In it, senior French authorities say Bin Salman had required that the French federal government display the artwork inside the Louvre alongside the Mona Lisa and present it as 100 percent da Vinci’s work.
But, they say, their analysis shows that – while the painting was produced in one of da Vinci’s workshops – the master himself just ‘contributed’ to the work.
That analysis and the ensuing row explains why the painting failed to look like planned at the Louvre Abu Dhabi in 2018, and then at a hit da Vinci show by the Louvre in Paris the list below year.
‘ Things turned incomprehensible,’ says one French official in the movie – The Hero for Sale, which premiers on French TELEVISION this week.

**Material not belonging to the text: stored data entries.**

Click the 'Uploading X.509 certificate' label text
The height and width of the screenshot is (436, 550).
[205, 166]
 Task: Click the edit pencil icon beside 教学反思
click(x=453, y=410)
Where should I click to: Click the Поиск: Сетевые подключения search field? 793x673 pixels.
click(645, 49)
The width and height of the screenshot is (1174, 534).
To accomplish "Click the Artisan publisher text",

‘ The demand by ‘MBS’ (bin Salman) was extremely clear: show the Salvator Mundi next to the Mona Lisa, and present it as 100 percent a da Vinci.’
The Saudis provided various deals, the official states, however his suggestion to the Elysee was that this would amount to ‘laundering a $450million art work’.
The documentary declares that some members of the French government, including Foreign Minister Jean-Yves Le Drian, lobbied on behalf of bin Salman’s request.
They were worried about the influence on France’s extensive strategic and economic relationship with Saudi Arabia.
However Emmanuel Macron ultimately decided to reject bin Salman’s demand, leaving it to the Louvre to work out with the Saudis on how the painting should be presented in their retrospective, said the documentary.
Art professional Eric Turquin informed AFP the museum’s conservators were ‘highly opposed’ to positioning it alongside the Mona Lisa, fearing it would trigger a lot of security problems to have the paintings side-by-side.
‘ They likewise believed that, while this portrait clearly had its place in the exhibition, there was no reason to make it the most important in the retrospective just for factors linked to its auction cost,’ he included.
The Louvre has refused to comment on any of these problems.
A documentary due to operate on French TELEVISION declares the Saudis withheld the painting from a 2019 display at the Louvre in Paris after specialists concluded the master had only ‘contributed’ to it
A new documentary declares Mohammed bin Salman, thought to be the work’s owner, desired it provided as 100 per cent da Vinci’s work – but professionals stated the master just ‘contributed’ to it
‘ The Saudis hesitate of this argument on the authenticity,’ states Chris Dercon, who heads among France’s top museum bodies and recommends the Saudi federal government on art, in the documentary.
‘ They are afraid that people will state, both at home and abroad, ‘You spent all this money for something that is not a da Vinci.”.
The painting was at first bought in 2005 for just $1,175 by a New york city art dealership and brought back in the United States.
A number of British specialists confirmed the painting as a long-lost da Vinci and it existed as such at London’s National Gallery in 2011 prior to being offered to a Russian oligarch for $127.5 million two years later on.
It then cost $450million at auction at Christie’s in New York, breaking the record for the most pricey artwork ever sold at a public auction.
Officially, the buyer was Prince Bader bin Abdullah bin Mohammed bin Farhan al-Saud – a little-known member of the Saudi royal family without any history as an art collector.
However US authorities stated Prince Bader was actually utilized as a stand-in for bin Salman, who is the true owner of the painting.
Riyadh continues to deny that Bin Salman is the real owner.